LONDON, UK — Before dawn broke over central London Monday morning, armed forces personnel and others rehearsed their parts in the upcoming funeral for former prime minister Margaret Thatcher.
On Wednesday, a gun carriage containing the coffin of the UK’s first female prime minister will travel nearly two miles from the Palace of Westminster to St. Paul’s Cathedral, down streets lined with members of Britain’s armed forces.
Those of the 2,000 invitees confirmed to attend the service include the queen, who has not been to a prime minister’s funeral since Winston Churchill’s service in 1965, current Prime Minister David Cameron, all surviving former prime ministers and luminaries ranging from former South African President F.W. de Klerk to composer Andrew Lloyd-Webber.

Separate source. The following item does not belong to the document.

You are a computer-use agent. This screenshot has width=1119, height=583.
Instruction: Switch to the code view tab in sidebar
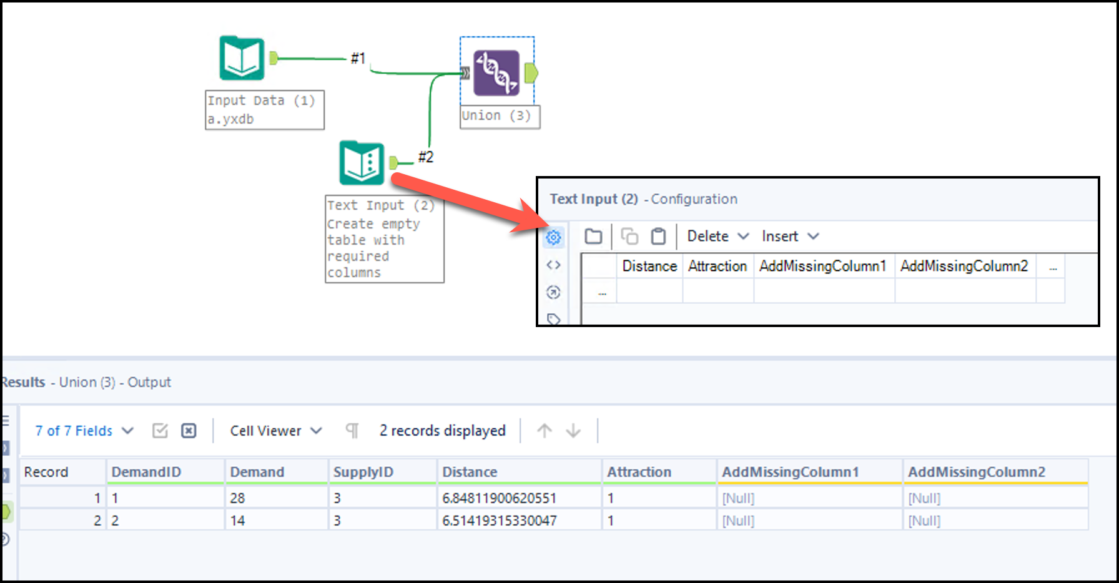(x=553, y=265)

Not everyone gathered along the procession route will be in mourning, however. Police are anticipating protests along the route, in an event that could become a security nightmare.

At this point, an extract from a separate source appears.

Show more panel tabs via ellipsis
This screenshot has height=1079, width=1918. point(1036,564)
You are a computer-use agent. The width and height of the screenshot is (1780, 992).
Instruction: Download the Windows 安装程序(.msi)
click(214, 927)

Police are scanning social media reports and considering pre-emptive arrests against those planning to disrupt the procession, the Independent reported.
One group of demonstrators has pledged to turn their backs to the coffin as it passes them by at the intersection of Fleet Street and Chancery Lane.
“Many people want to mark their opposition to Thatcher’s funeral, but do not want to risk arrest or being 'kettled' for hours,” wrote organizer Rebecca Lush Blum on a Facebook page called “Turn Your Back on Thatcher.” “We'll be turning our backs as her funeral procession passes, for the multitude of different reasons we all harbor.”
“We will show the world that Britain is not all united in grief,” Blum wrote. She wrote that the group has already received permission from Scotland Yard. All demonstrators in the UK are required to give police at least six days advance notice of any planned protests.
The service is expected to cost about £10 million ($15 million) with the bulk of the cost picked up by the state. Tim Ellis, the Bishop of Grantham (Thatcher's home town) said the eyebrow-raising price tag sent a bad message at a time when the UK is instituting wide-ranging benefit cuts.
“I think that in a context where there is manifestly great ill-feeling about her tenure and about her legacy, to then actually have a situation where we seem to be expecting the nation to glorify that with a £10 million funeral … I think any sensible person would say that that is asking for trouble,” he told The Times newspaper.
“It plays into the hands of those more extreme people who will use the funeral as an opportunity to promote certain political views.”
Indeed, the Iron Lady has proved as controversial in death as she was in life.
Last week saw an online campaign to get the song “Ding Dong The Witch Is Dead” — one from “The Wizard of Oz” soundtrack — in the Top 40 and thus onto BBC Radio 1’s weekly broadcast, and an ensuing controversy over whether the program would actually air the song if they succeeded. (Result: the song made it to #2 on the chart, and the BBC ran a five-second clip along with a brief news story about the melee.)
In the 1990s, an anarchist group called Class War pledged to hold a party in Trafalgar Square at 6 p.m. on the first Saturday after Margaret Thatcher died — whenever that would be.
An estimated 2,000 to 3,000 people fulfilled the promise Saturday night, in a crowd that included ex-miners from the union defeated in the miner’s strike of the 1980s and a giant redheaded effigy of Thatcher that was set on fire just before midnight in front of the National Gallery. The party lasted until 2 a.m. Police arrested 16 people for drunk or disorderly conduct and for assaulting police.
In a park near north London’s Alexandra Palace Sunday, two graffiti artists painted a mural with a sharp-fanged caricature of Thatcher and the words “The Witch Is Dead” on a wall next to the toddler playground.